While it’s not an awful idea to bring in a new firm to start the plan from scratch, too often the new firms make the same mistakes the old firm made—like not including stakeholder input. Here at the Coraggio Group, we can determine whether a new plan is truly necessary or if the current plan just needs more time and direction to work properly.
Some companies will try to solve the problem by firing the strategy head, CEO, or COO for failing to execute the plan properly. The issue is that their replacements are going to face the same difficulties if the wrong plan is still in place when they take over.
Quietly abandoning a failed strategic plan may feel like the easy way out, but doing so without anyone noticing is near impossible. In business, the path of least resistance is rarely the right one.
If these strategies don’t work, what does?

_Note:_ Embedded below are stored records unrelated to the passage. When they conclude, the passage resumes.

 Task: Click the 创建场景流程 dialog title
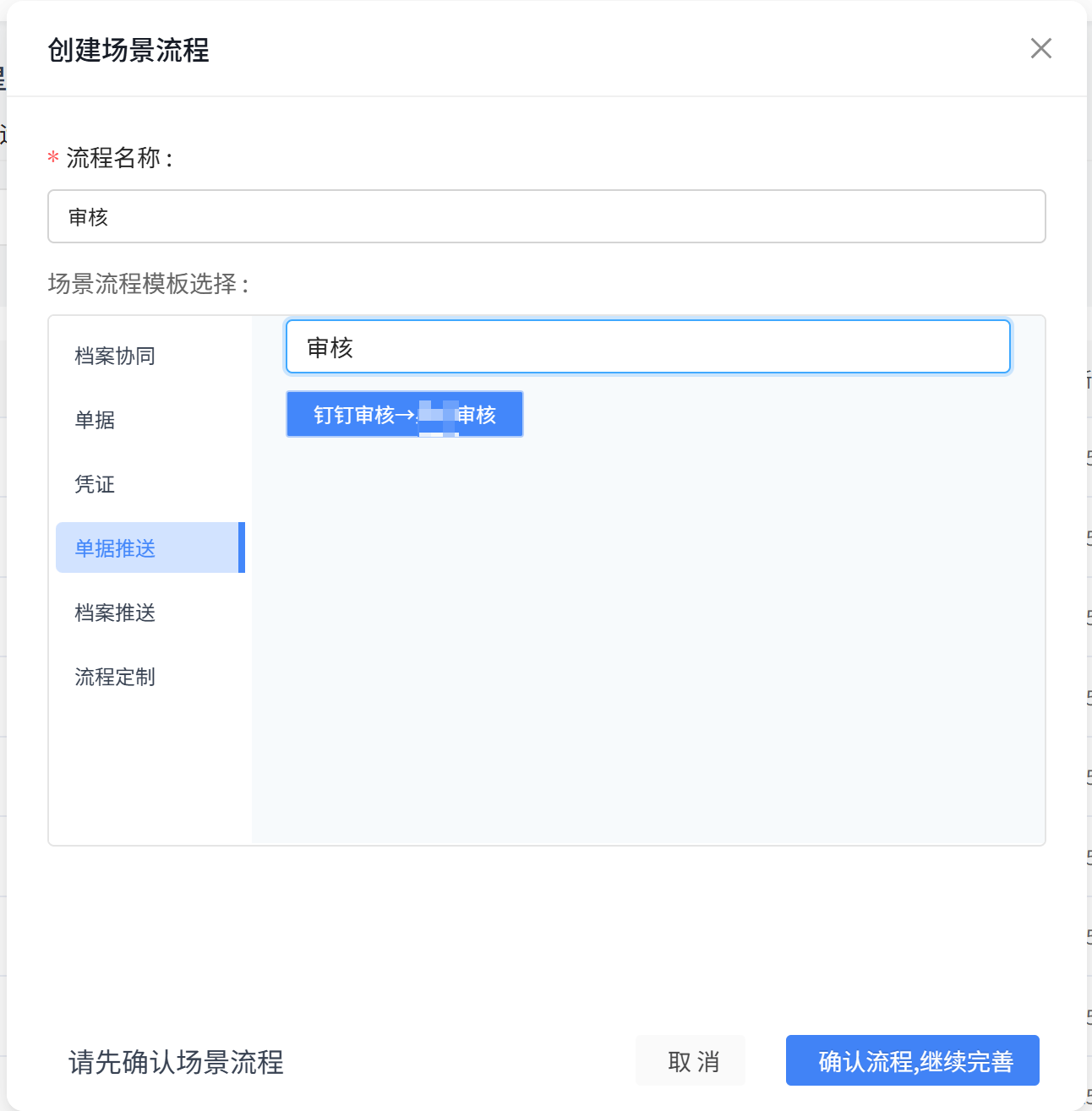128,50
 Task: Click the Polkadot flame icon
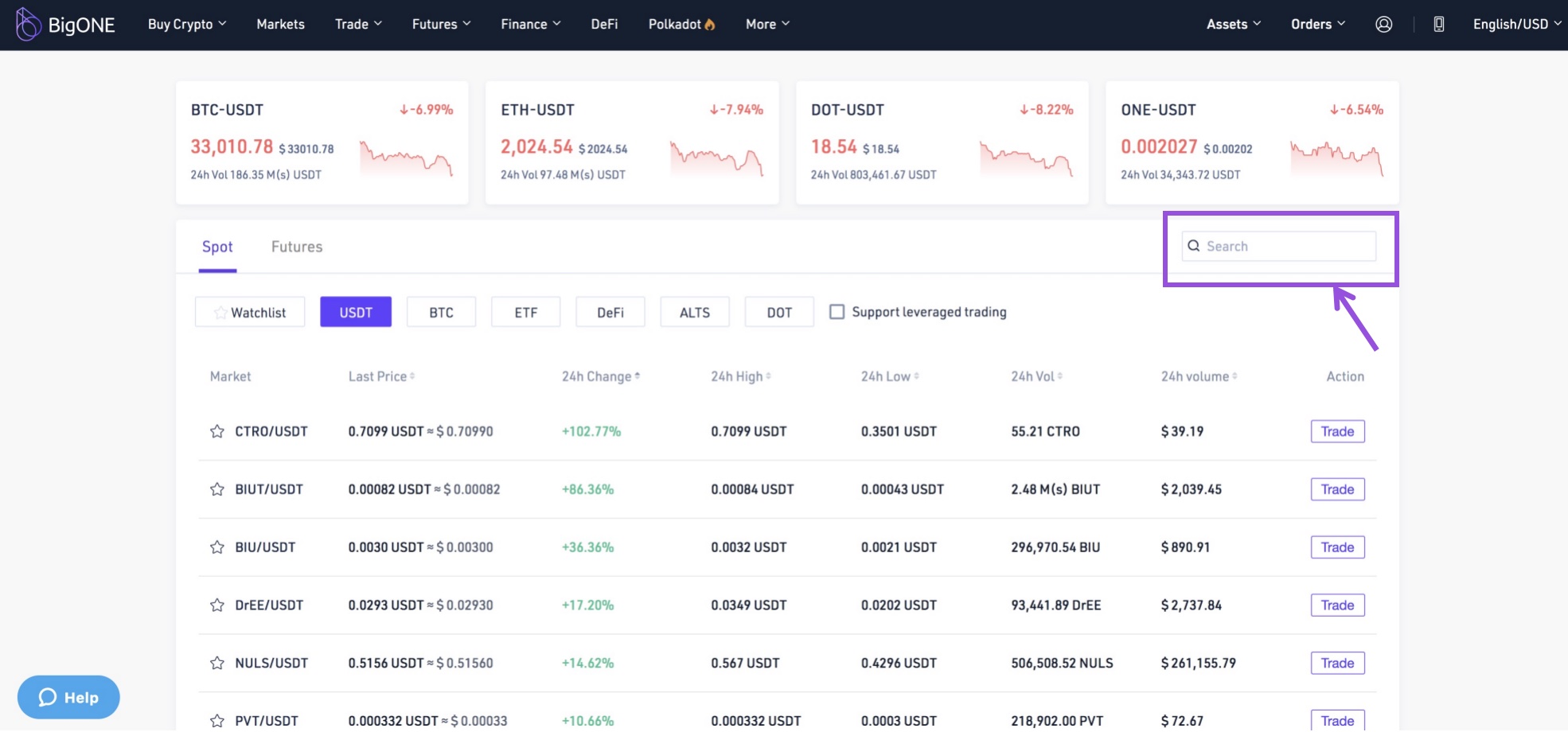click(x=710, y=25)
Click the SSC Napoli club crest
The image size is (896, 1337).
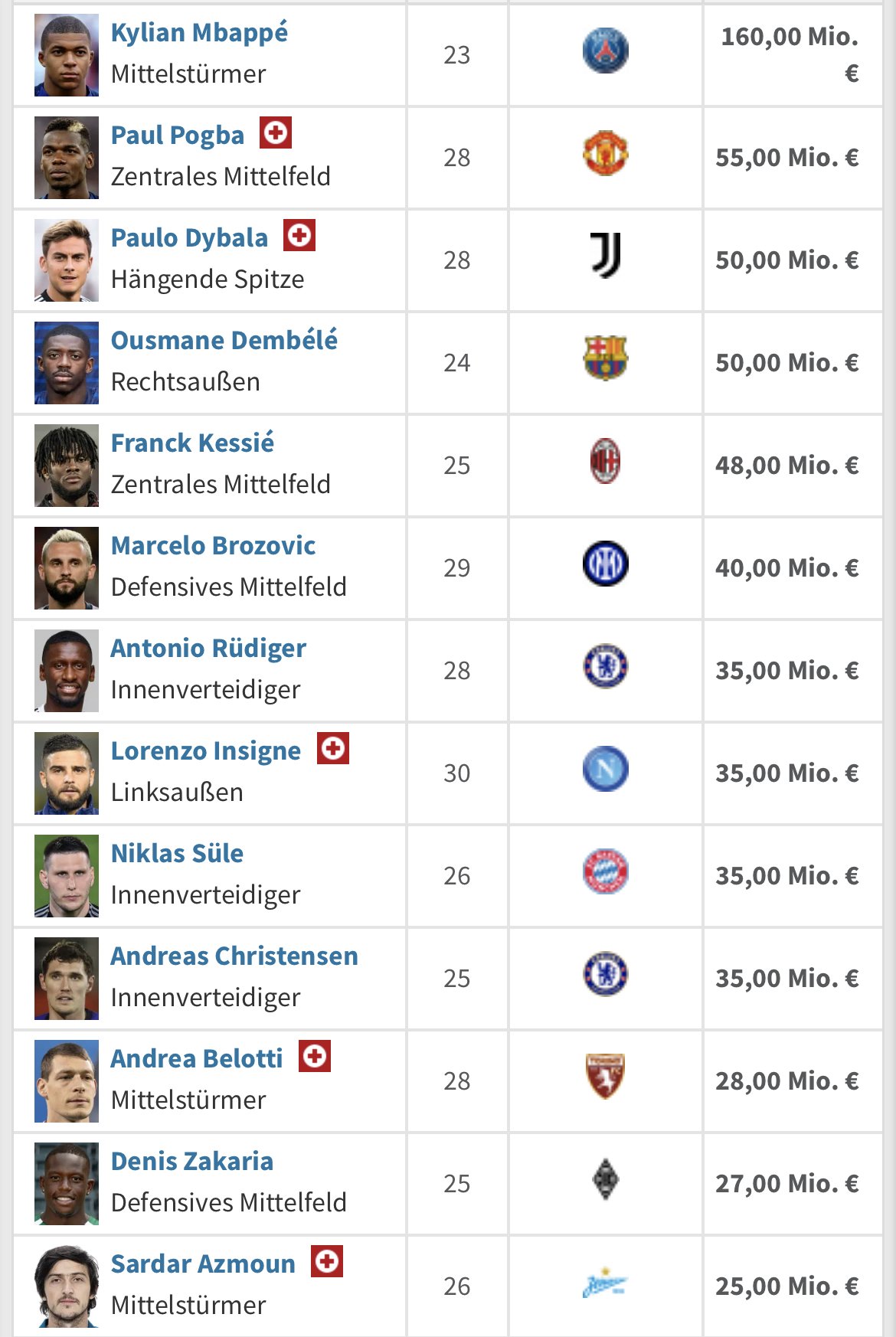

The Coraggio Group has a three-pronged plan of attack that serves not only as a strategic plan but also as a stakeholder engagement plan. The above strategies simply do not work, so we hope you’ll trust us to come up with something that will.
At their best, strategic plans can save a business, but at their worst (such as when the creators of the project don’t seek stakeholder input), they can be legitimately damaging. We hope to help ensure that doesn’t happen because your business deserves to grow and thrive.